Processing of ground penetrating radar (GPR) data for underground cavity by Convolution neural network
Background
For many years, GPR (Ground Penetrating Radar) systems have being used to detect cavities underneath the road surface. A system on a vehicle are available to acquire a large amount of data with multi channels, such as 21 channels, faster than about 40 km/h driving. Amount of the data has become larger and larger. The accumulated surveyed road path is supposed to more than 150, 000 km.
Today, the experts take a long time to inspect visually such massive data to identify cavities. It also takes years to become a skilled expert. These years, besides development of the new machine learning design, the Machine Learning and parallel computation technology, such as Deep Learning and GPU frameworks and computer hardware show drastic improvement.

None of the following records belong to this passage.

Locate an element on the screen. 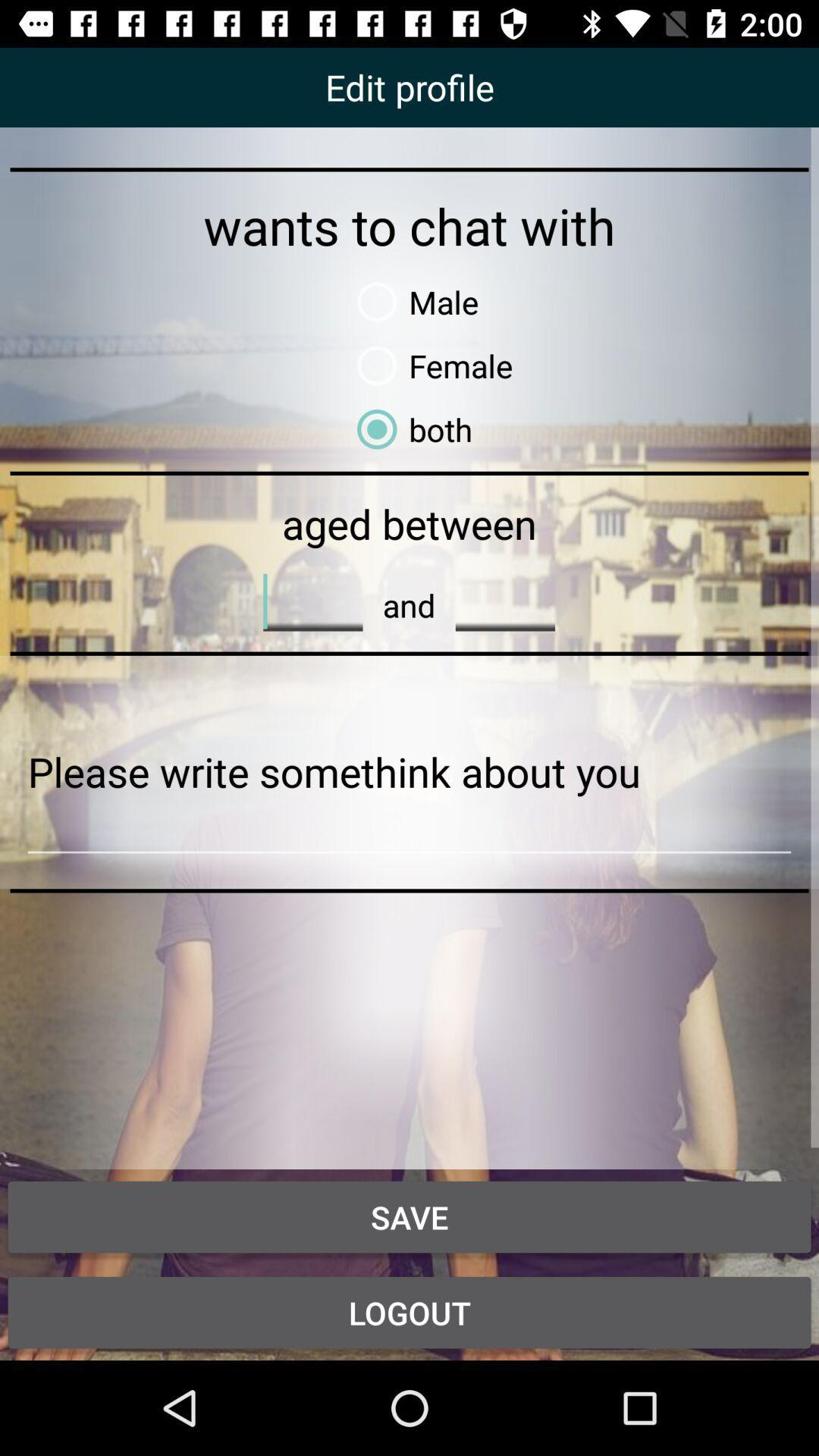 Image resolution: width=819 pixels, height=1456 pixels. put in age is located at coordinates (312, 601).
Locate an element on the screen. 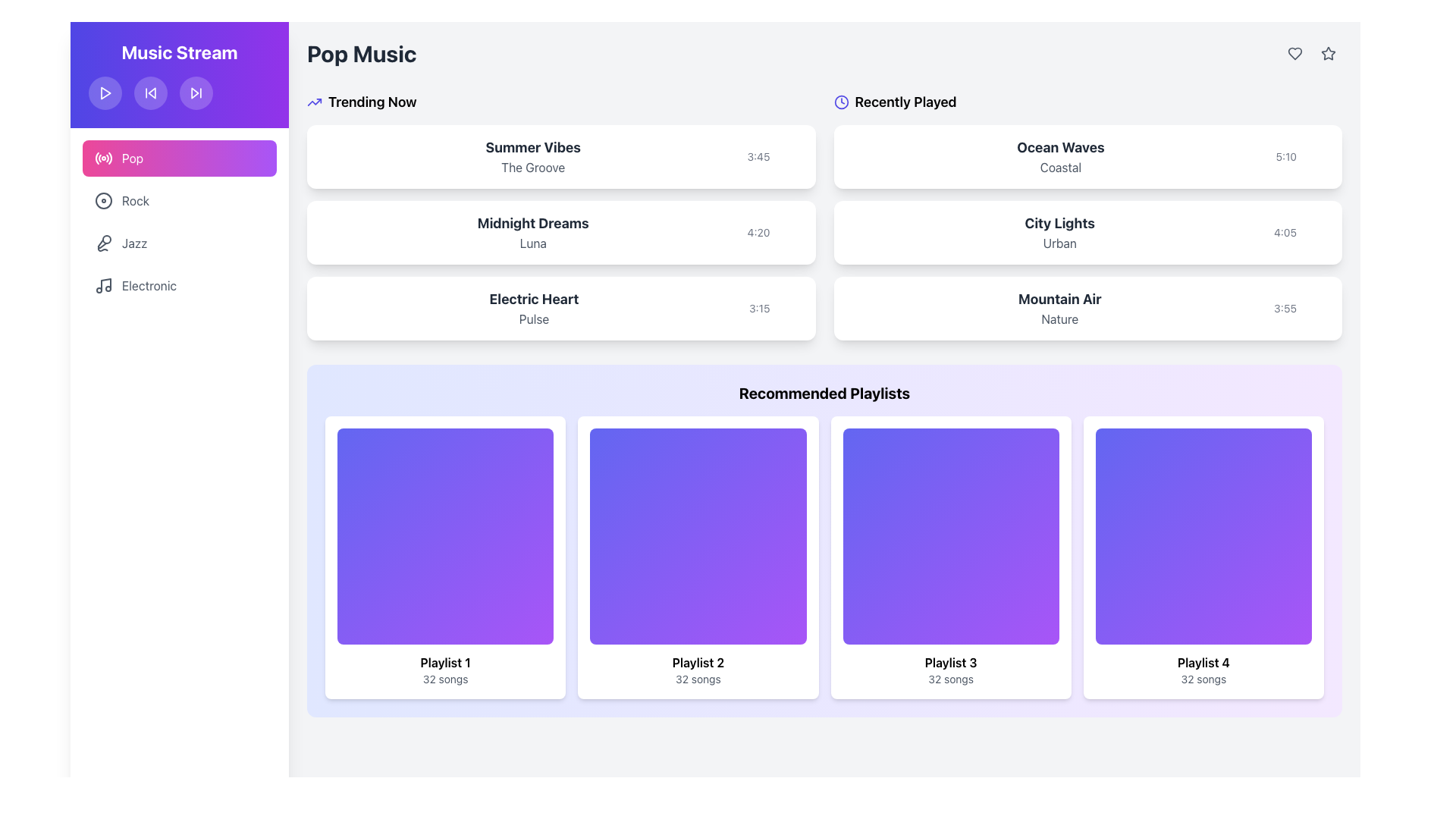  the 'Ocean Waves' text label in the 'Recently Played' section, which is styled in bold, large font and is prominently displayed in grayish-black color is located at coordinates (1059, 148).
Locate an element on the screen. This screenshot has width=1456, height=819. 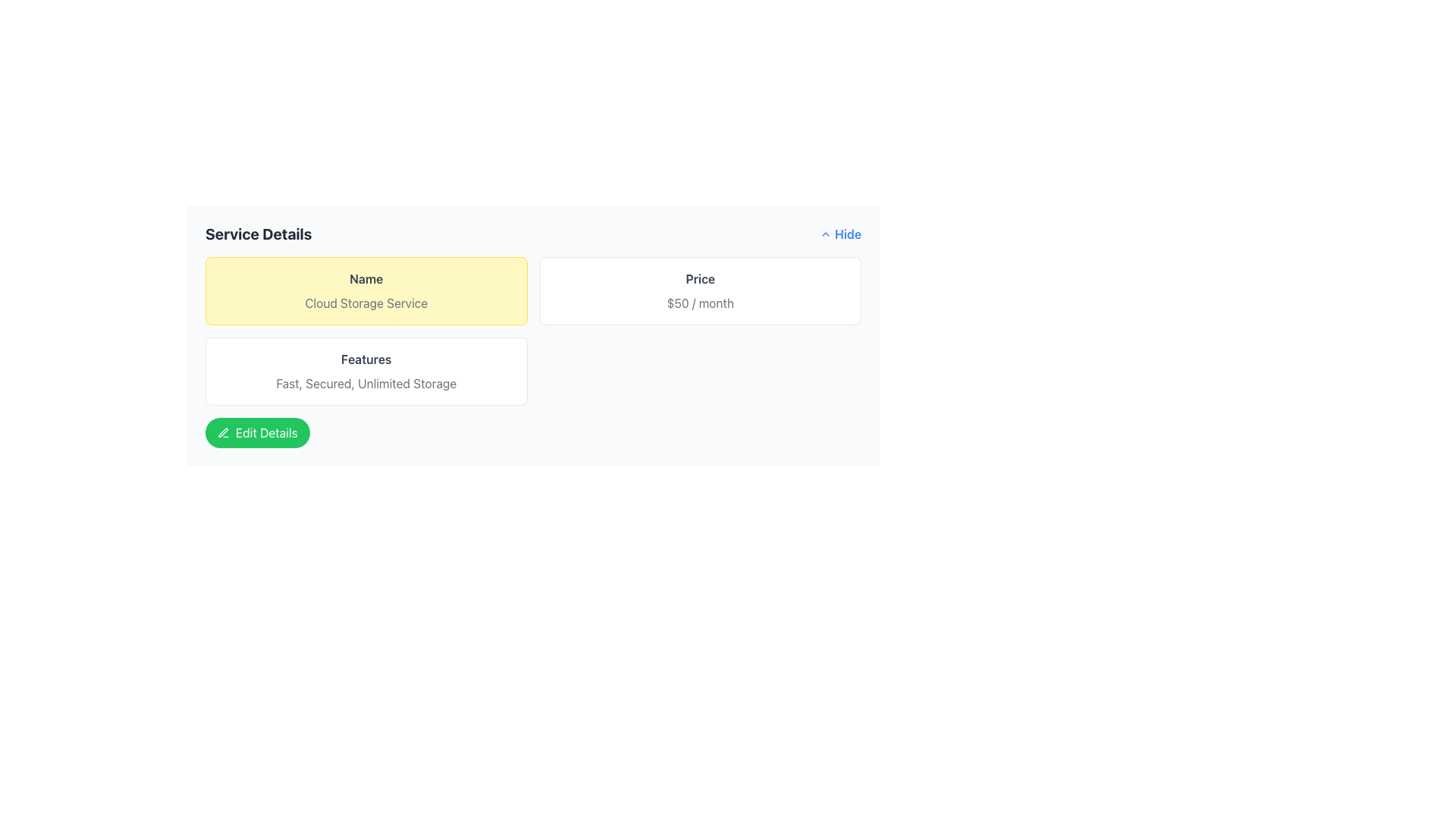
the static text label that serves as a heading for the pricing information, indicating the price of '$50 / month' is located at coordinates (699, 278).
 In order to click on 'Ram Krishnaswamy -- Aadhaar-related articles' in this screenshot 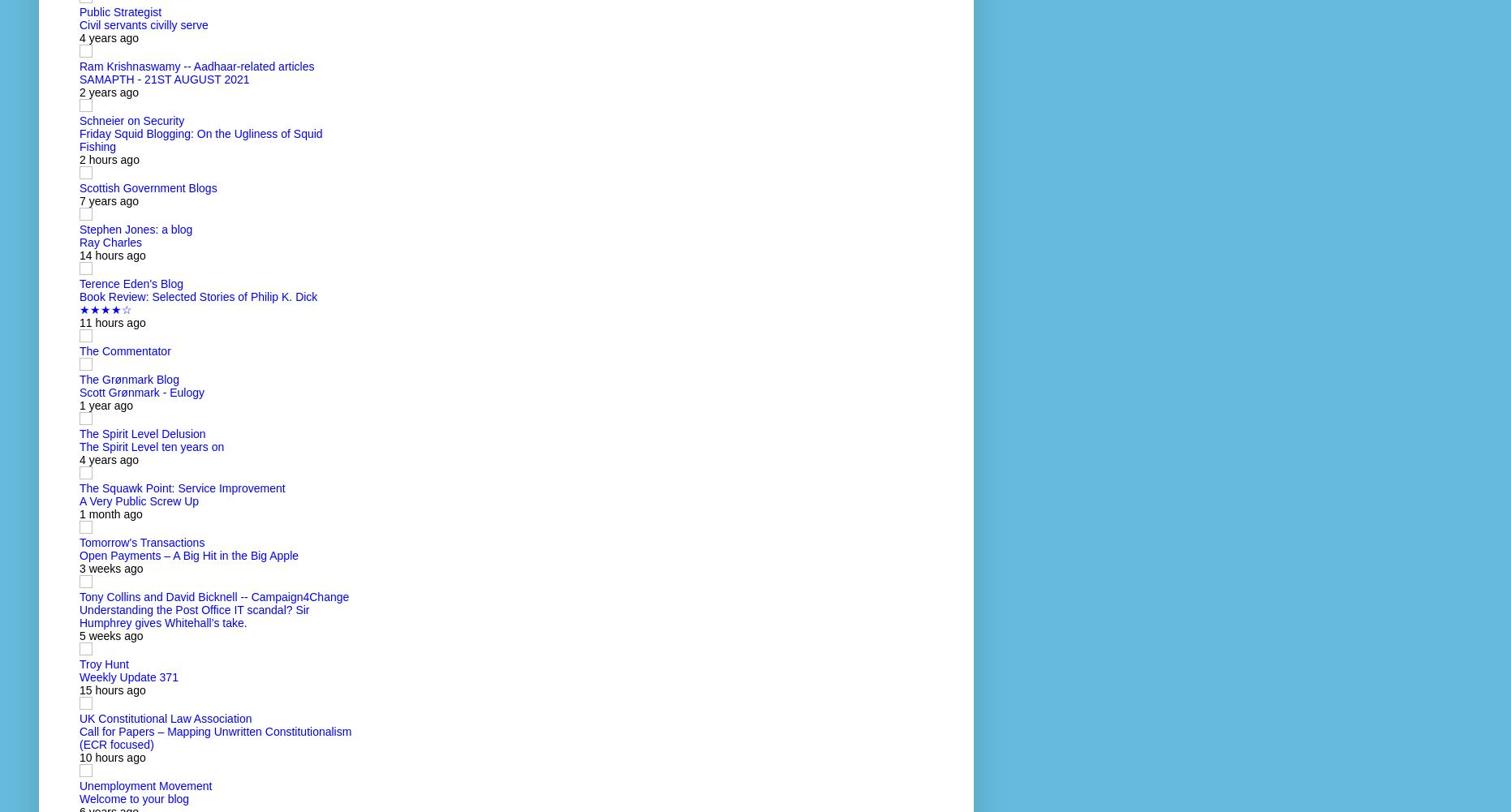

Deep Learning approach is supposed to work with the acquired data directly and automatically. It means that automation of recognition and classification of the types of reflectors with the acquired data directly. In addition, the learning network can be improved with the accumulated training data less computation effort as a transfer leraning. Such feature will fit the analysis of the GPR data for underground cavity survey.
Iso et. al. presented “Processing of ground penetrating radar (GPR) data for underground cavity survey by deep learning”, at the 135th SEGJ Conference in 2016 in Japan. It shows a possibility of the being effective of usage of Deep Learning to distinguish cavities, metal pipes and others for 2D GPR cross-section. However, this previous study, in order to classify the target reflectors, users need to pick the specific reflection anomaly, the top of the shape of hyperbolic curves, manually. The classification result failed in some cases, even though considering amount of training data is limited.
Purpose
The aims of new study are 1) eliminating the manipulation of users to pick the target reflectors and 2) mitigating the errors of cavity classification, with the new Deep Learning network. Besides the limited training data, the problems are supposed to be caused by the limitations of the Learning Network design in the previous study. It uses Deep Neural Network with the hidden three layers as a Deep Learning. This is a simple learning network, and it may not be fit to find out the target objective in the large image region. The new study uses the Convolution Neural Network, CNN, design as a Deep Learning to distinguish and locate cavities and the others. The CNN is one of the feed-forward artificial neural network and widely used for 2D image recognition in the other industries these years. The study bases the real acquired data for training images and evaluate with the other set of real 2D GPR data.
Conclusion / Discussion
The results are compared and discussed with the previous study to the recognition accuracy and efficiency of training effort (CPU time and training images) for initial training and transfer learning.